First Dream: I’m checking into a Las Vegas hotel, only to learn from the man at the desk that the conference I’m in town to attend has been canceled due to the pandemic. He arranges to have a cab take me to the train station, so I can return home.
On the way, the cabbie—a plump, jovial middle-aged man in a snap-brim cap—informs me that ironically the train station is located in the same casino where the canceled convention was going to be held. Meanwhile, the streets appear quite empty, conforming to news reports that Vegas has become “a ghost town.”
I enter the casino’s daytime restaurant and bar, an expansive room empty except for staff and several large-screen TVs, and sit with my carryon rolly. For whatever reason, I’m under the impression that someone will come and tell me where to catch the train. A considerable amount of time passes before I realize this isn’t going to happen, and I have to rush through the casino to find the train.
I ultimately see the platform on the far side of a giant glass wall, but can’t figure out how to get to it. The ramps leading to the platform are all on the far side of the glass.
As this is taking place, more and more people begin to filter into the casino, despite the pandemic. I have to work my way through the growing crowds to find, at last, the stairway to the train platform. But I get there just as the train is pulling away.

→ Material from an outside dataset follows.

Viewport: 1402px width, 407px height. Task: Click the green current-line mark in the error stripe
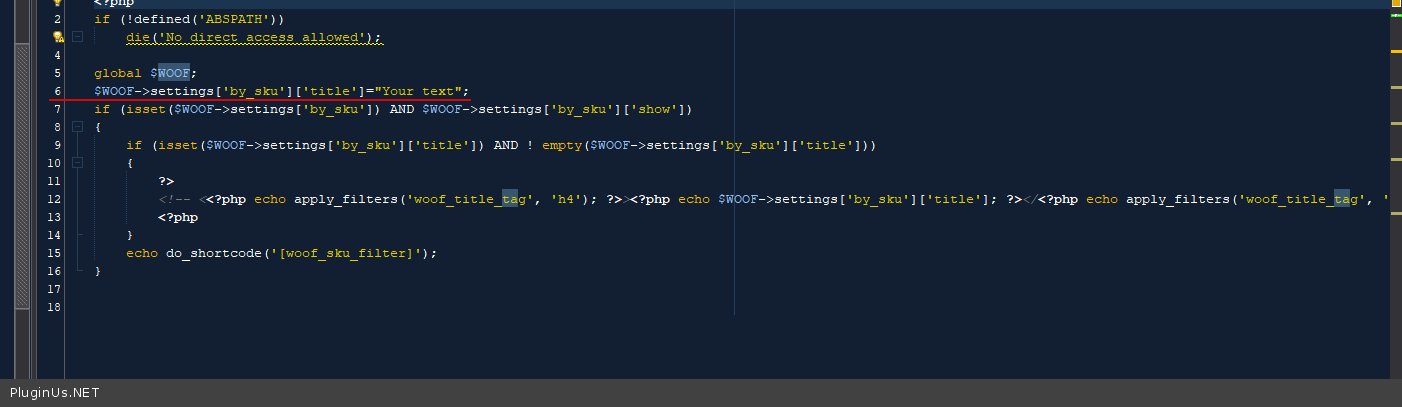(1396, 16)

I head back into the casino, wondering what to do next, dragging my carryon behind me. The place is now conspicuously busy, if not exactly jam-packed, and there are hundreds of people out on the streets, smiling, laughing, enjoying themselves. Yes, some of the gamblers are Asian, but by no means all. In fact, they seem to be a distinct minority of those at the slots and tables.
The poet Robert Bly, during his readings in the 1980s, often remarked that the poet is like the Biblical character of Joseph, who “left the house of his father and learned to interpret dreams.” More prosaically, but no less insightfully, the crime-horror-fantasy writer Alexandra Sokoloff once noted that, as a writer, “If you’re not keeping a dream journal, you’re working too hard.”
The fact that the coronavirus has prompted increased levels of dread has not gone unnoticed—with the paradoxical result that some individuals already suffering from anxiety and/or depression have actually found their symptoms improve, as the outer world has begun to conform more reliably to their darker internal worlds. (For more on this, see Laura Bradley’s April 6th piece in The Daily Beast.)
“If you’re not keeping a dream journal, you’re working too hard.” –Alexandra Sokoloff
The effect on our dreams has not gone unreported, either. Take this piece from the blog IFLScience, Having Weird Dreams Since The Pandemic Began? You’re Not Alone, which notes that in stressful times we tend to have interrupted sleep, which not only amplifies the stress but increases the likelihood of negative dream content.
(Note: Our dogs have been getting us up in the middle of the night as well—maybe they’re also feeling the stress, or sensing our stress. Then again, maybe they’re just miserable little devils who refuse to take full advantage of our sending them outside one last time before bed—they who get to sleep all damn day! But I digress.)
Ironically, it’s precisely interruptions that tend to make us remember our dreams, so it’s no surprise I’ve not only been having curious dreams, but I’ve been remembering them more than usual.